[[ Material for the task open ]]
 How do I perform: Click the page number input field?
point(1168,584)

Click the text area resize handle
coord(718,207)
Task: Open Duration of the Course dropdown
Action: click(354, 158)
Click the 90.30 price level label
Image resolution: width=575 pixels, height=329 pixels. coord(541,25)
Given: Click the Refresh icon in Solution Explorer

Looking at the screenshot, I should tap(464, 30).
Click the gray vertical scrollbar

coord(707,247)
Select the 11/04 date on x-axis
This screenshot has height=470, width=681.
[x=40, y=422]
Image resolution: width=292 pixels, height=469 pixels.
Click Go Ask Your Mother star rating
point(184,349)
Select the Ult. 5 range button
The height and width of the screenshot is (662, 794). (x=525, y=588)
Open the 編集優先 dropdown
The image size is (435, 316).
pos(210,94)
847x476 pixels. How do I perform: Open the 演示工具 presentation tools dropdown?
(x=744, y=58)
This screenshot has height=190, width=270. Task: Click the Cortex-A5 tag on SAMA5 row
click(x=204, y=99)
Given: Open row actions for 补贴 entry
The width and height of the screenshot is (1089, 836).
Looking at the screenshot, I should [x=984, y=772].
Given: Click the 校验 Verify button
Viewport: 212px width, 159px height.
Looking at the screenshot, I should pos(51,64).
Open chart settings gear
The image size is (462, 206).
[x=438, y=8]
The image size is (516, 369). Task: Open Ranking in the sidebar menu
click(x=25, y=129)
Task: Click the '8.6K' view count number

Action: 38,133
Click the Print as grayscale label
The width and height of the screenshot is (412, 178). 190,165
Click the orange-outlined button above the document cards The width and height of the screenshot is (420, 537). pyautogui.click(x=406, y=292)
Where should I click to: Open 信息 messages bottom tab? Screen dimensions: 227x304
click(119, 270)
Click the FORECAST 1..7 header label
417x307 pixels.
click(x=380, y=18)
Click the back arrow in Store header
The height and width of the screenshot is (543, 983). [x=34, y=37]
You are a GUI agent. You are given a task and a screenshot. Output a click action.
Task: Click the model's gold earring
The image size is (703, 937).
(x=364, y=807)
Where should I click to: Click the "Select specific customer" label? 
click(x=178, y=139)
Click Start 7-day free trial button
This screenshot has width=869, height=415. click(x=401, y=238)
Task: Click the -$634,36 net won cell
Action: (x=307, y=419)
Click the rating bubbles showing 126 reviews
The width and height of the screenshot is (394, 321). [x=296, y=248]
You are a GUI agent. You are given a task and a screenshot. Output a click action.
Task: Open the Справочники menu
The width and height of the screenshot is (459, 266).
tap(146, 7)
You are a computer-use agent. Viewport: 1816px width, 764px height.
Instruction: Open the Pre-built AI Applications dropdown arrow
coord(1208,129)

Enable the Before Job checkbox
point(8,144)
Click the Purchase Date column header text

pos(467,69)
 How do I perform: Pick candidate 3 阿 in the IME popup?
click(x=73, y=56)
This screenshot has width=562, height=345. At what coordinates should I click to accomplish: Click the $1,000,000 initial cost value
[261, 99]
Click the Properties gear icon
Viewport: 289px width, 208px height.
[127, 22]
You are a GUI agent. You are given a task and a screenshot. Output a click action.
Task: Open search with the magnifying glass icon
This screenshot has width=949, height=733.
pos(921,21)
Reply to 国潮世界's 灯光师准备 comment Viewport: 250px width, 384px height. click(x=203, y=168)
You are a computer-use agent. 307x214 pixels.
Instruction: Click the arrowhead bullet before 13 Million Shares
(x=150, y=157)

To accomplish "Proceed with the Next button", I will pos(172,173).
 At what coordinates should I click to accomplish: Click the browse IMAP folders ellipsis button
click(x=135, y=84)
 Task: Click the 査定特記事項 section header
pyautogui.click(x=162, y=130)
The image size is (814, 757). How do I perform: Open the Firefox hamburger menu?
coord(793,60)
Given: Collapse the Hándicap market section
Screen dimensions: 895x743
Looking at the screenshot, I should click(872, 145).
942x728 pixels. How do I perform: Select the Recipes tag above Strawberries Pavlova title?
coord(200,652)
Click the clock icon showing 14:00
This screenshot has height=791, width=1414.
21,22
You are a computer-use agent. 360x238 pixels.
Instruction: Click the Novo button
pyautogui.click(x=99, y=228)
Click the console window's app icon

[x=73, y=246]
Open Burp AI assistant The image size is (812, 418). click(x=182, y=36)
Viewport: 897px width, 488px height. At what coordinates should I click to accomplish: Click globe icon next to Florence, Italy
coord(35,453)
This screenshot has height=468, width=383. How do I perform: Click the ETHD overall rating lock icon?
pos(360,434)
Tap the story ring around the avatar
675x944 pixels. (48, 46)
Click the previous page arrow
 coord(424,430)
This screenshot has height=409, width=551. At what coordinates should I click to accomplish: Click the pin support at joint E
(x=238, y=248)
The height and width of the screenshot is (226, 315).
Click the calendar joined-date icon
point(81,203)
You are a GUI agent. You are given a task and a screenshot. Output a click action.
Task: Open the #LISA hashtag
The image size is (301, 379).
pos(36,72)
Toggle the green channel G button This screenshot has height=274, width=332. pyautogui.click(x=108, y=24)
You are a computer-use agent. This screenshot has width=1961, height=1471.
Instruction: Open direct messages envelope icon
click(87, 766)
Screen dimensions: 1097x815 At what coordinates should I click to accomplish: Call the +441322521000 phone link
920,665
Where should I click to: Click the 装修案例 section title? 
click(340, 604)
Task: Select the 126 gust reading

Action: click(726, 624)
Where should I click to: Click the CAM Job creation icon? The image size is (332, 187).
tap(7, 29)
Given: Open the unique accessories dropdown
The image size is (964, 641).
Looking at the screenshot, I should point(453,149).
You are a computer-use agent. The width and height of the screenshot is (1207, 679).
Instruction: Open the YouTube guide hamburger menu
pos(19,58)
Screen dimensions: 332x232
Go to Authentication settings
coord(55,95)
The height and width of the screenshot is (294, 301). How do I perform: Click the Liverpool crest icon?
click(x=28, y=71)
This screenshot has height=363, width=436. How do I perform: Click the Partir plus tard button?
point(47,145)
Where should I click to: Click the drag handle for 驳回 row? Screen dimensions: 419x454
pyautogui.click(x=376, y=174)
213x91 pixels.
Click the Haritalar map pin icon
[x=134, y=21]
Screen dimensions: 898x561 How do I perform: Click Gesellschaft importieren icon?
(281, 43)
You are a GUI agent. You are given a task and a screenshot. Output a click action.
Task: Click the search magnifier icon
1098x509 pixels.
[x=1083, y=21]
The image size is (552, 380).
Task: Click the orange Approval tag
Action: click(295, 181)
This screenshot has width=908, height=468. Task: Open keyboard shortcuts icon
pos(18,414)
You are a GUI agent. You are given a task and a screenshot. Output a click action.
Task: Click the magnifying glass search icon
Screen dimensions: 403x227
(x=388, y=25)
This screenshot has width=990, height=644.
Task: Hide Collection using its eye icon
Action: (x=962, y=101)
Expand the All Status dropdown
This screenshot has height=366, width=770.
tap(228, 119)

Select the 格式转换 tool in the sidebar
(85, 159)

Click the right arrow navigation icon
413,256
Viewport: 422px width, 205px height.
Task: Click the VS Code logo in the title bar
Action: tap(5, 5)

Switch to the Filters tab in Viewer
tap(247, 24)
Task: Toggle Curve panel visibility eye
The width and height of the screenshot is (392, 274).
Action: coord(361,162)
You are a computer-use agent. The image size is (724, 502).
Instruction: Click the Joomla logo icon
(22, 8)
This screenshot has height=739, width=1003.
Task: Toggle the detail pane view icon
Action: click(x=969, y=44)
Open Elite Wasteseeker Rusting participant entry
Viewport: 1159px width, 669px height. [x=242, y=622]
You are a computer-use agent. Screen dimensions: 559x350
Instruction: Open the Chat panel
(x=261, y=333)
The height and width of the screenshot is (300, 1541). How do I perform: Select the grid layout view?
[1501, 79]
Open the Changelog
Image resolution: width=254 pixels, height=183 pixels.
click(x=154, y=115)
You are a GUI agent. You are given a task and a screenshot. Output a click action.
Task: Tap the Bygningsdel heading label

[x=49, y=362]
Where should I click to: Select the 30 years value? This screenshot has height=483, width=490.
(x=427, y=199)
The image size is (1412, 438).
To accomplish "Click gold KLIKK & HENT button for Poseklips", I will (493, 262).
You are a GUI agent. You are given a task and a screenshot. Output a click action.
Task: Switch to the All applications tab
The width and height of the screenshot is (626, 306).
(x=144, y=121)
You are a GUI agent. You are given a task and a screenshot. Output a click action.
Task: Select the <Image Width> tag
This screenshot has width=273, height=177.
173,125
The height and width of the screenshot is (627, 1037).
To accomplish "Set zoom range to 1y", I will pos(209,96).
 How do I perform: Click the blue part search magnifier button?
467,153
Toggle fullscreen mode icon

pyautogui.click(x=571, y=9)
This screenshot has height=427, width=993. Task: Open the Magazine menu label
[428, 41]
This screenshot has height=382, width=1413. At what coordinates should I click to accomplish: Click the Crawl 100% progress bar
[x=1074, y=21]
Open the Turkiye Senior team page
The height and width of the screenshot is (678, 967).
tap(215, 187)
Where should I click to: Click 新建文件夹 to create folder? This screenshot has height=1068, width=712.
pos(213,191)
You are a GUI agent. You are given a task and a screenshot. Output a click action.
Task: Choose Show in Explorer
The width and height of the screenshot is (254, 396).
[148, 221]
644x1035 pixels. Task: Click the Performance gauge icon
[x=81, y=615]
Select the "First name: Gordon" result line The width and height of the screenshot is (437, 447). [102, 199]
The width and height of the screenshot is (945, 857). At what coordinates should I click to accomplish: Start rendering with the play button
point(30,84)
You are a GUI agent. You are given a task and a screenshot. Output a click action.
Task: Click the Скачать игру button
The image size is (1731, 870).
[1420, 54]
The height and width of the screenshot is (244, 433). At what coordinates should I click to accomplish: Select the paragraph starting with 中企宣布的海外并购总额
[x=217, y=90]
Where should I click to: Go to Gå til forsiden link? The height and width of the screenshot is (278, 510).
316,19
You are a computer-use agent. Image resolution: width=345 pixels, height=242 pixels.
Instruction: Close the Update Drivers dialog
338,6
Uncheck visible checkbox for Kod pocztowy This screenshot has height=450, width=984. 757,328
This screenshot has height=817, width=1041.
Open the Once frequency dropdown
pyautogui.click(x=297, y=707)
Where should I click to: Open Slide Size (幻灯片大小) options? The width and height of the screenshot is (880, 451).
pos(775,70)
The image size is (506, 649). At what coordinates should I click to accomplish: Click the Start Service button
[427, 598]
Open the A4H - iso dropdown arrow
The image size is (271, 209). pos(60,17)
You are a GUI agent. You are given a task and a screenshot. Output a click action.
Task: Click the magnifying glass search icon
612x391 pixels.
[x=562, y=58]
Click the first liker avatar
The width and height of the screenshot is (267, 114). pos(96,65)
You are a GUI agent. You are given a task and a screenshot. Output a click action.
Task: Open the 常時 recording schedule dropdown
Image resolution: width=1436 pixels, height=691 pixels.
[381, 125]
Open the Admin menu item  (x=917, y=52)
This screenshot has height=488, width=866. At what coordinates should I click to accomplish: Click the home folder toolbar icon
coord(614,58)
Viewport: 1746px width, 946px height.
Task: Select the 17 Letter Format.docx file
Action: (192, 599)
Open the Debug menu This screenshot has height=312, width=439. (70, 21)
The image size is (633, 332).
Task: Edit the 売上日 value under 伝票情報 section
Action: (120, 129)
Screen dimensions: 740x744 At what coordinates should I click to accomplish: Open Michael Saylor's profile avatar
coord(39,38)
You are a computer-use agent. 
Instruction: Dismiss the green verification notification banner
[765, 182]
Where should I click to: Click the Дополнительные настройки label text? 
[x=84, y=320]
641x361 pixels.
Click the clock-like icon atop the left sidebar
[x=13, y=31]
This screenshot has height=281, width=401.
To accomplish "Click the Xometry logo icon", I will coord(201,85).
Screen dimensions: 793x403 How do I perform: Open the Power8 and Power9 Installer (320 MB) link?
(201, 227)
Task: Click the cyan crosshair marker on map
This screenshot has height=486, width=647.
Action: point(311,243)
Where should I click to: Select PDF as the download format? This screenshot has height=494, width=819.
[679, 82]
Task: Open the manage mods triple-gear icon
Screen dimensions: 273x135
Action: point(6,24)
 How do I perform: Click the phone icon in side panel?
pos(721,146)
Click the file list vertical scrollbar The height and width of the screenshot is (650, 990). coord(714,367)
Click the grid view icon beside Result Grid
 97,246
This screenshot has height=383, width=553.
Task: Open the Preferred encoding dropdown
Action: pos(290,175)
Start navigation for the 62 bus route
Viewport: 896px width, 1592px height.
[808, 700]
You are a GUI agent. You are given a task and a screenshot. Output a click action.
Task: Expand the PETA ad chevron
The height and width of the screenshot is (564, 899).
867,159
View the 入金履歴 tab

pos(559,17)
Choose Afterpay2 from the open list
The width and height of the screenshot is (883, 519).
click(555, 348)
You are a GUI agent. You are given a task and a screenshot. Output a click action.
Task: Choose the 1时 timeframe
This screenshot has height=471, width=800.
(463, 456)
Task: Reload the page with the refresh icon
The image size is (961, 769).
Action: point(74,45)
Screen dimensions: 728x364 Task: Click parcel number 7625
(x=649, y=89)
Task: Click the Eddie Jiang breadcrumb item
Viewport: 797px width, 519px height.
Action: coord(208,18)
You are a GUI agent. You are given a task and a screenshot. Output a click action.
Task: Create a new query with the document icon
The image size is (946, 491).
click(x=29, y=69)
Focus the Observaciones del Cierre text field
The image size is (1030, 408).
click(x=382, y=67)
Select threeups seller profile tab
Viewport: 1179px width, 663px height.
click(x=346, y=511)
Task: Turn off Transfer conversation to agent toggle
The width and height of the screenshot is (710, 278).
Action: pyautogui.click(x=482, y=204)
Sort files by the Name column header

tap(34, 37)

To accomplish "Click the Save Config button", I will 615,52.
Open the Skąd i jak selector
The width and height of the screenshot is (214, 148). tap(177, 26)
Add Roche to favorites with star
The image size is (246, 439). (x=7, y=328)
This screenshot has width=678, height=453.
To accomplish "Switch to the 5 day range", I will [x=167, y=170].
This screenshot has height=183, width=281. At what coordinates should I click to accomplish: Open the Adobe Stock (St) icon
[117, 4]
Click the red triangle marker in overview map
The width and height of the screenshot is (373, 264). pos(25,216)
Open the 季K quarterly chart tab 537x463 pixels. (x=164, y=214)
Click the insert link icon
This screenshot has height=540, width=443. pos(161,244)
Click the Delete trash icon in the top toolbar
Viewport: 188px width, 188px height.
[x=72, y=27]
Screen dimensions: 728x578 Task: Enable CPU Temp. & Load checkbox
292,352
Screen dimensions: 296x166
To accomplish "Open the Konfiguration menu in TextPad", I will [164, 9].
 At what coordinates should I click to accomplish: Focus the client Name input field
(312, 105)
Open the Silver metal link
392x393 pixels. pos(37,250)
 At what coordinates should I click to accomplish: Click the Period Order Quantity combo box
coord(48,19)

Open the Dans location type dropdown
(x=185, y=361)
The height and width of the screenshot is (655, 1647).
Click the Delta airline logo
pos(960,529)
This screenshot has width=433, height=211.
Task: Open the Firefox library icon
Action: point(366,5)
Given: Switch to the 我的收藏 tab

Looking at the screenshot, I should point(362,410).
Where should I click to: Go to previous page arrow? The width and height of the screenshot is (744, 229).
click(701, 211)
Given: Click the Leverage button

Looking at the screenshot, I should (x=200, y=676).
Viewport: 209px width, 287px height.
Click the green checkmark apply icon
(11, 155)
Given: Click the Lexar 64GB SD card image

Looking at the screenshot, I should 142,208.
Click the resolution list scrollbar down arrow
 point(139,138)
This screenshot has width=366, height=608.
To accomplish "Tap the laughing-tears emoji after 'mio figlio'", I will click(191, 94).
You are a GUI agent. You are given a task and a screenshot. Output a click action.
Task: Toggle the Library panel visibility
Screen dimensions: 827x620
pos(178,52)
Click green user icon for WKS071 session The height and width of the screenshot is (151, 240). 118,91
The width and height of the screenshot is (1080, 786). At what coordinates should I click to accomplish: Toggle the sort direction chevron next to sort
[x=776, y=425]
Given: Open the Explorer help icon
[[ Material for the task closed ]]
» **Description of the task**
List every line above that holds the word "gear".

» **Solution to this problem**
Open chart settings gear
Click the Properties gear icon
Task: Open the manage mods triple-gear icon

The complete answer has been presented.